In Joint Security Area (JSA) a neutral international investigation team was dispatched to probe the shooting incident between North and South Korean forces. By way of multiple reconstructions, we are afforded of the encounter as narrated by partisans. We then learn that the soldiers being examined are determined to twist the story so that no one would be indicted in the proper, that is, traditionally unfair, sense. Out of the boredom and intense pressure of keeping an eye at the other side, the South and North Korean soldiers befriended one another. Those commanded to watch sneak out to share happy moments in the devil-forbidden border. Indeed one humor is the hidden desire for a fellow by a South Korean soldier, uttered in a homosocial environment of the demilitarized zone. It is interesting to know the views of feminists in this regard, as the neutral investigator and sole female character (excluding the extras of course) crystallized the North-South divide. She herself has a past to examine. It was revealed that her father, a North Korean general, was exiled; she, a product of an interracial union, is now re/turning for the first time to the land of her lineage. Our central character must investigate an incident that denies the personal out-and-out in the political constitution of things. The burden of her own history is embedded in the conflicts that made Koreans fight one another, friend against friend, brother against brother.

Even though the acting is just passable (they move and talk visibly on cue), JSA is to me better than Taeguk-Gi, the other Korean film that worked on the Korean problem in its story. While it is true that the personal is political, this movie made the Korean War merely a backdrop to the family story being told. There is no “relation of acts and forces” in the wisdom that Raymond Williams makes clear of backgrounds in history.

Tae-guk Gi opens from the present preoccupation with the past in a scientific pretense of archaeology. The remains of what was the brother of one of the two lead characters was found in an excavation site. The commercially successful film did not interrogate the past! All we have are scenes of brotherly love, the sacrifices of the older brother to save the younger brother from military draft and when they both joined the army, his sacrifices for the younger one not to be killed and to merit an exemption to return to studies. The younger one tries to balance it out by questioning the false heroism (not for country but for the family) of his brother and sacrificing ultimately for their family to be reunified. Patriotism, nationalism, capitalism, socialism and communism are all dogmas sworn out of the scenes! Like the artifice of clothing (always a sign of setting), the Korean problem is reduced to being a surface of filial piety, family unity, tradition in every sense! Emotions, affects, feelings and longings are just demonstrated as either cause or effect of all the actions and drama that are happening!

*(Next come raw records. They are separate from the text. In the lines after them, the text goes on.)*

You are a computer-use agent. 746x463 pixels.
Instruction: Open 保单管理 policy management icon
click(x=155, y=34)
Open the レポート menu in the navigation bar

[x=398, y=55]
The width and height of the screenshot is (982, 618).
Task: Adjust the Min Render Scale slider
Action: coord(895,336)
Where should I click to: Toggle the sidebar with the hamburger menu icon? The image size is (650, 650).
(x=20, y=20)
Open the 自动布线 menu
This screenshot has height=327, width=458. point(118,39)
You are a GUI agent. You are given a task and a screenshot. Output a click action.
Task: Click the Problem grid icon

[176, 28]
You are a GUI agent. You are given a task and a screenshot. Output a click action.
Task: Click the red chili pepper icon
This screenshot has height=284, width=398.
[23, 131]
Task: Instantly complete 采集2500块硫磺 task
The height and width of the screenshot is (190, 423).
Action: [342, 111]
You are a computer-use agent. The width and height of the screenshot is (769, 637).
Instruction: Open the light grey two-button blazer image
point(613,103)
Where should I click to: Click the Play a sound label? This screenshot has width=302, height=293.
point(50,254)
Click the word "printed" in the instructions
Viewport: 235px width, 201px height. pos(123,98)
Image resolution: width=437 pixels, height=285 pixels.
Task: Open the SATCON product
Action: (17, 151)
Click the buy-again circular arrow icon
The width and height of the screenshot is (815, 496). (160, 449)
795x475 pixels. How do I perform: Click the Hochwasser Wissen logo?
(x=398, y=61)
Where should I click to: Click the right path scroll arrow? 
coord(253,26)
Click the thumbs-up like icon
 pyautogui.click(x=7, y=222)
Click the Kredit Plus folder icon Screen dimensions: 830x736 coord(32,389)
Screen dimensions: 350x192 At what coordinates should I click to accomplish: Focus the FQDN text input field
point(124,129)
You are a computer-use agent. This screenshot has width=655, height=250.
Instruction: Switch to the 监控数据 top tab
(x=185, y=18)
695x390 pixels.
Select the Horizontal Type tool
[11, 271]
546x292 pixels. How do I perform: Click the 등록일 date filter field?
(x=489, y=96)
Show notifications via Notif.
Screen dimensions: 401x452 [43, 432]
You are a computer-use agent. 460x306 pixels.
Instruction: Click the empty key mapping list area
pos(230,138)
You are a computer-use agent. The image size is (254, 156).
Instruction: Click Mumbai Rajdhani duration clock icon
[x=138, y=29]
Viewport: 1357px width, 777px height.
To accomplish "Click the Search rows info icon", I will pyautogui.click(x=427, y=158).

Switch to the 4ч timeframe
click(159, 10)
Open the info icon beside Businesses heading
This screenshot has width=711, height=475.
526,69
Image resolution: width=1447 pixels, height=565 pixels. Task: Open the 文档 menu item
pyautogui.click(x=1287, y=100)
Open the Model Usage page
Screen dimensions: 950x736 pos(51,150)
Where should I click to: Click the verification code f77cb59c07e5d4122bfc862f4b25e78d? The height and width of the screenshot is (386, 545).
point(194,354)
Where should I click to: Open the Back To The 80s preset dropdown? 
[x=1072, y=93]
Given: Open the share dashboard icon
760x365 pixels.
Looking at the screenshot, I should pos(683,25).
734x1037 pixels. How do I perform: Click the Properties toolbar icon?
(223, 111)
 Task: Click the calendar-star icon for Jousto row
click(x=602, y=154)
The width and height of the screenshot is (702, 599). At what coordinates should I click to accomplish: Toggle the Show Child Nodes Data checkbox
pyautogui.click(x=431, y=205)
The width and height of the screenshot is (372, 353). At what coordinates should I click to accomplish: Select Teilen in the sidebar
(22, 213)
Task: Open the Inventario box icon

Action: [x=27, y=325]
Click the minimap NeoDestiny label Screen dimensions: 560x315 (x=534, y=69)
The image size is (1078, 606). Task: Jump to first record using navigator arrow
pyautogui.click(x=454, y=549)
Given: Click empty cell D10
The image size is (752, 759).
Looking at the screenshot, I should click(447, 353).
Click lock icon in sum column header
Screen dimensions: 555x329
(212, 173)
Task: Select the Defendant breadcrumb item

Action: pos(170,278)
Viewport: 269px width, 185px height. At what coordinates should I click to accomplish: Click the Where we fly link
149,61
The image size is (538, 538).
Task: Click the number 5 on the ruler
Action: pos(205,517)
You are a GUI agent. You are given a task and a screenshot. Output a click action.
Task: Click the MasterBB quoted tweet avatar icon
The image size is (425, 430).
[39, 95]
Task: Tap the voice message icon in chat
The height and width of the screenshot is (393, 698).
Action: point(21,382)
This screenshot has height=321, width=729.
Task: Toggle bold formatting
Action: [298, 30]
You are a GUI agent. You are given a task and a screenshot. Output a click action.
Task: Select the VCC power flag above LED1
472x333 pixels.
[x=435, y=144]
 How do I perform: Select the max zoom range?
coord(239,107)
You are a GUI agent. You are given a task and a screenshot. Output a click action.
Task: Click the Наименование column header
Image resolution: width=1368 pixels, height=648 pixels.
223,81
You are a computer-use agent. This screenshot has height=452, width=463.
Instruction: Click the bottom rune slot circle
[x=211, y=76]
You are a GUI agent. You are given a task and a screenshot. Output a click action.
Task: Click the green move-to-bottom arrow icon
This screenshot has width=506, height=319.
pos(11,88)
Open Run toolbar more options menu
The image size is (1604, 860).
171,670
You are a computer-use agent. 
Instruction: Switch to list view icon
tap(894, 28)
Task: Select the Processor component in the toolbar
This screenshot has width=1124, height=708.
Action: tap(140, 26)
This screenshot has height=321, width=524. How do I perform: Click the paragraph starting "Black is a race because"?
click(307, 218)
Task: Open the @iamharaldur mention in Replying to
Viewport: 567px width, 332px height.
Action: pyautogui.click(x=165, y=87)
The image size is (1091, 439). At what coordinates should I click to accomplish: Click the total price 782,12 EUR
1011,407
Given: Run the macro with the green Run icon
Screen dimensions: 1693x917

There is a moment when, in want of entertainment, the South Korean soldiers made the North Korean captives fight one another. Another when one group executes those suspected of being supporters of the North Korean forces. One scene when military high-ups escape defeat and responsibility. These happenings are just presented as empirical evidences of what happens in a war. Characters are one-dimensional for they do not dialectically interact with the context; more fatally, they do not determine the narrative structure. No pattern of intention in relation to the brutal war was shown, only Koreans blindly defending whatever territory they have.

Film scholar Roland Tolentino (Global Desire: Neoliberalism, Hollywood Industry and Asian Cinemas) rebukes this mode of representation in nostalgia films in Asian national cinemas: “The irony of nostalgia is that the past was never ideal to begin with.” (14) In the film, all the romantic moments of love and sacrifice are idealizations of the past, and the viewers have forgotten that the past being unearthed is itself a crisis that was forcibly flattened in a family drama.

Korean films are so popular nowadays. Whenever we talk of irony, we talk of contradiction, our constitution. This divisible whole interpellates us and summons our decisive acts for progress. We just hope that we learn from their particular ways of understanding their past so that we may illumine what fares Philippine cinema. Our cinema.